While the Adamo is certainly a force to be reckoned with in the ultraportable market, it's lackluster hardware may be an Achilles heel.

  • scook9
    well, its a dell, so i wouldnt buy it anyway.

    does it have a cd drive built in?
    is it going to run as hot as the macbook air?
    what sort of battery (and battery life) can we expect?

    this article leaves alot to be desired in a comparison between the macbook air and the dell adamo
  • Hatecrime69
    wow, not often you see someone come and release a similar product to apple, but more expensive and doesn't have as good specs..heck, at least apple offers the option of a traditional hard drive if you want (well, the option of an ssd actually, but my point is you aren't forced with ssd if your unsure of it)
  • IronRyan21
    Wow so the dell machine actually cost more than a mac air? Hmm . . . .
  • Tindytim
    More thin bull?

    Are people really this stupid? Why would anyone want a laptop that is more expensive, easier to break, and underperforming.

    You're giving up huge fuctionality for fractions of an inch. If that's not retarded I don't know what is.
  • JimmiG
    this article leaves alot to be desired in a comparison between the macbook air and the dell adamo

    Well, this is just a news item. I expect all the major hardware and consumer electronics sites will have thorough reviews soon.

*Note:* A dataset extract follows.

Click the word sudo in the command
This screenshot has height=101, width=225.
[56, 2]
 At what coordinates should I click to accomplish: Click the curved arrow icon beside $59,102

    A bit disappointing on the hardware side - the low-end model should have come with a 1.6 GHz chip and the high-end one with 1.8 or 2 GHz and both models should have shipped with 4GB of RAM. I like that both ship with a big SSD though - I hope you get decent random write performance at that price... I don't think the Intel graphics is going to be a problem though, as gamers hardly make up the target audience. If it doesn't play back HD video smoothly, that might be a problem however.

    Computers like the Adamo, Air etc. are really niche products. They are more of a fashion statement than usable computers. They try to combine form and function but any trade offs seem to be made in favor of form rather than function - ie instead of making it slightly thicker to make room for better cooling, they go with a slower CPU etc.
    They're like a gucci bag or similar - most find them pointless because you can use any $20 bag to carry stuff, but some will pay through their nose for a certain brand or design.
  • crom
    Dell made a Mac... good for them.
  • barrychuck
    After the Nvidia articles about failing IGP chipsets, can we really say the 9400m would be a better choice in an ultraportable with limited space? I think Dell has spoken to this with the lower CPU speed and the graphics choice. A working laptop is better than a malfunctioning one. I'm not saying the Air has issues, just that you can see how Dell engineers looked at the situation and chose reliability over raw speed.
  • Niva
    Actually it was previous revs of Nvidia's graphics failing, I haven't read anything about mass failings of the 9400m, this is a very new chip.
  • cjl
    TindytimMore thin bull?Are people really this stupid? Why would anyone want a laptop that is more expensive, easier to break, and underperforming.You're giving up huge fuctionality for fractions of an inch. If that's not retarded I don't know what is.
    More expensive and underperforming? Yes, but I can't call this easier to break. It's machined from a chunk of aircraft grade aluminum alloy (I would guess that means 6061 T6 or 7075 T6 - really strong stuff). It should be quite well built, and able to take quite a beating. I still don't think it's worth it though - it should really have better specs.
  • hillarymakesmecry
    Two thousand dollars? I think I'll take a laptop that performs equally well, is slightly larger, and costs $350 at a local brick and mortar store. How much is being "sleek" really worth?